--- Exercise ---
Reproduce the items below word for word, beginning at the line that contains "482x886 pixels." and stopping after the line that contains "pyautogui.click(x=68, y=73)".

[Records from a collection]
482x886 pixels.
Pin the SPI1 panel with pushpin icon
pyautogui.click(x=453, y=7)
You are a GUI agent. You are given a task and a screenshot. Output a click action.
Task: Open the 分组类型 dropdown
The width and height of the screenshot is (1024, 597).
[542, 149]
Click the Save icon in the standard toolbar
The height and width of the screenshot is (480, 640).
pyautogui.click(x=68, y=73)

...

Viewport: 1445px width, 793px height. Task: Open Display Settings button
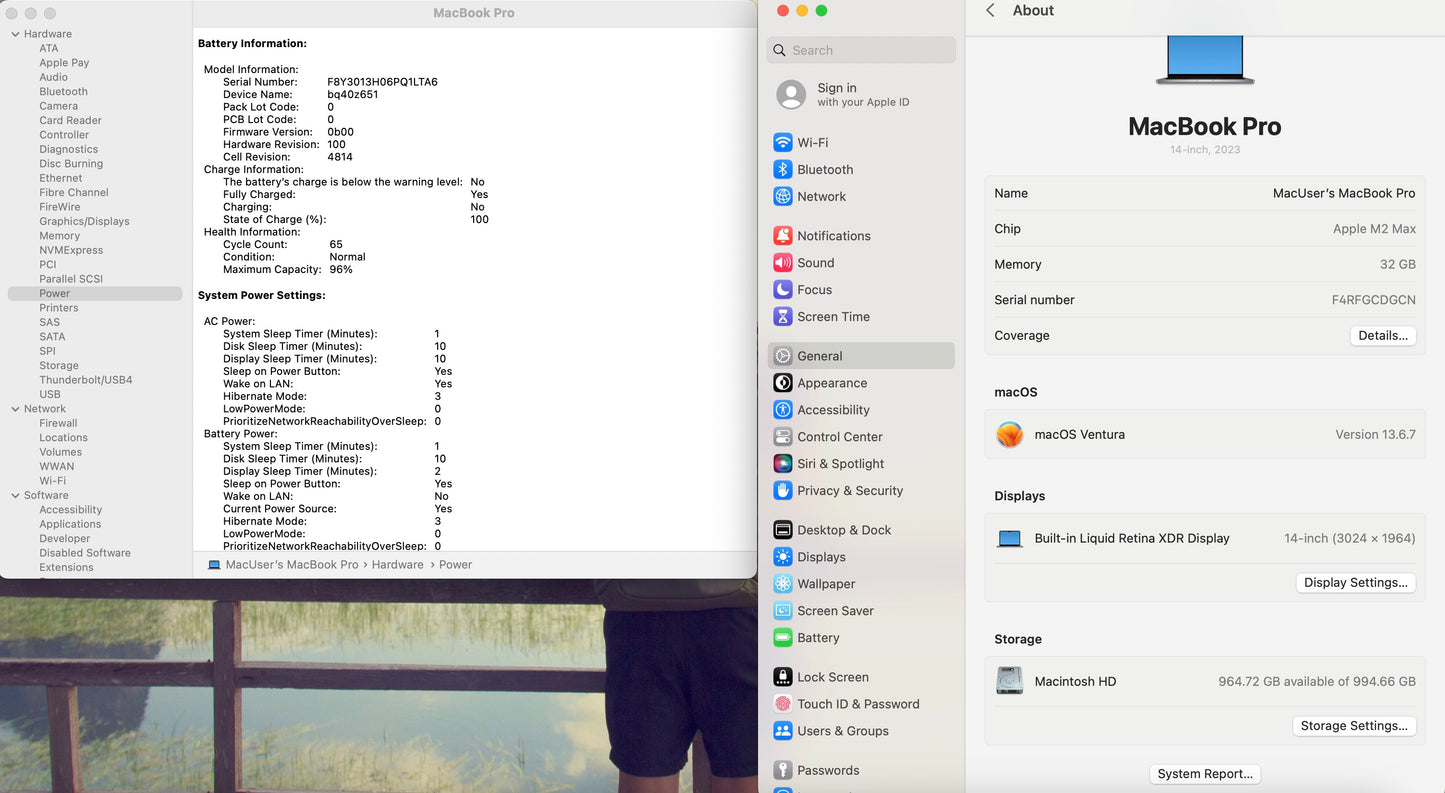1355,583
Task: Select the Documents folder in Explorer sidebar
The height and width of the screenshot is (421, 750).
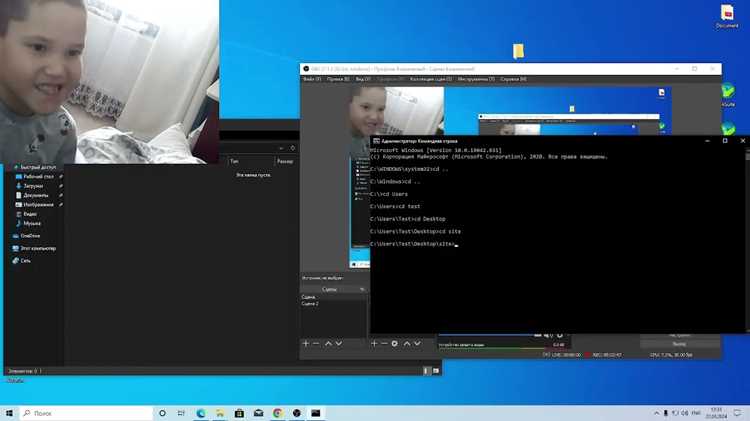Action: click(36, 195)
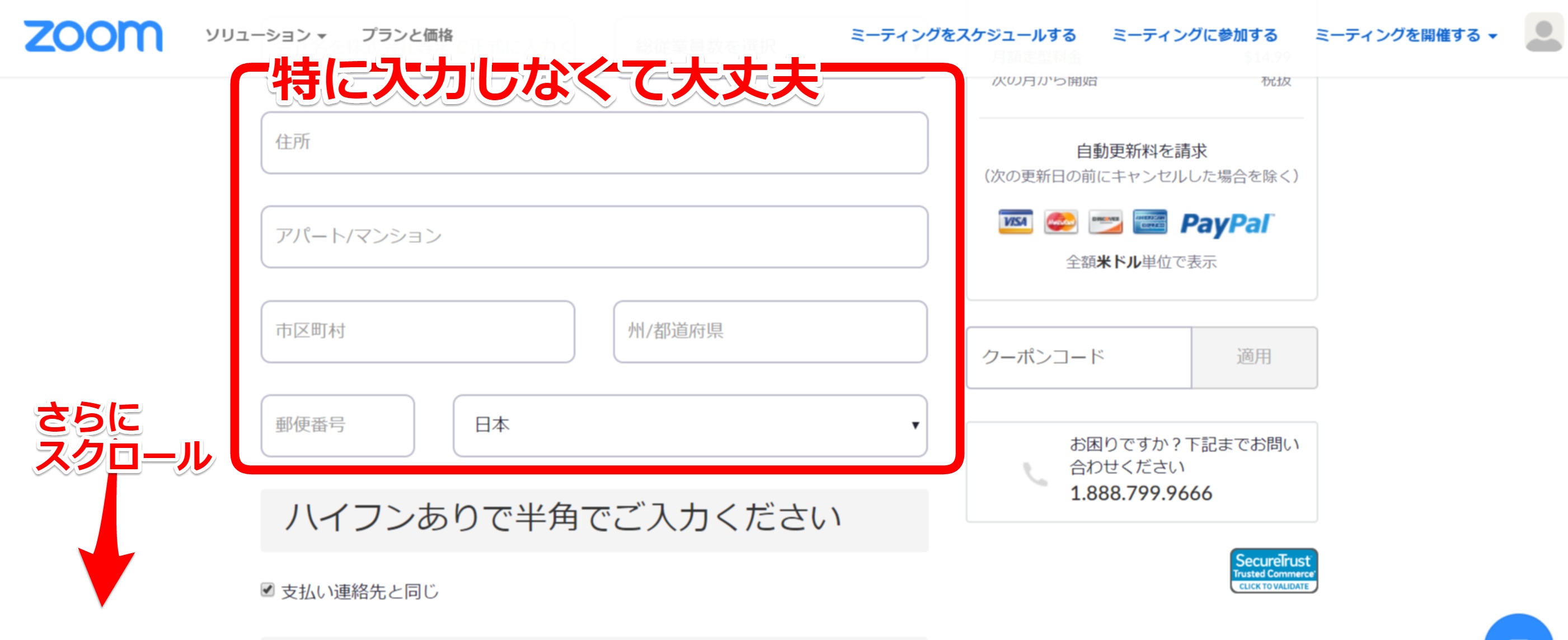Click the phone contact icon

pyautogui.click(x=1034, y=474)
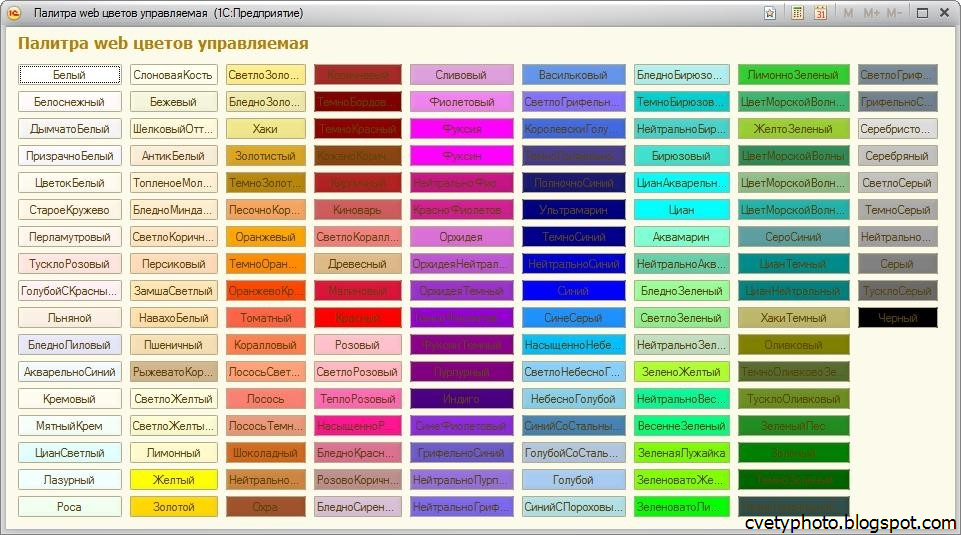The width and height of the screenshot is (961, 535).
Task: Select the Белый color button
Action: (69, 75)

--- Response to the exercise ---
482x886 pixels.
Pin the SPI1 panel with pushpin icon
pyautogui.click(x=453, y=7)
You are a GUI agent. You are given a task and a screenshot. Output a click action.
Task: Open the 分组类型 dropdown
The width and height of the screenshot is (1024, 597).
[542, 149]
Click the Save icon in the standard toolbar
The height and width of the screenshot is (480, 640).
pyautogui.click(x=68, y=73)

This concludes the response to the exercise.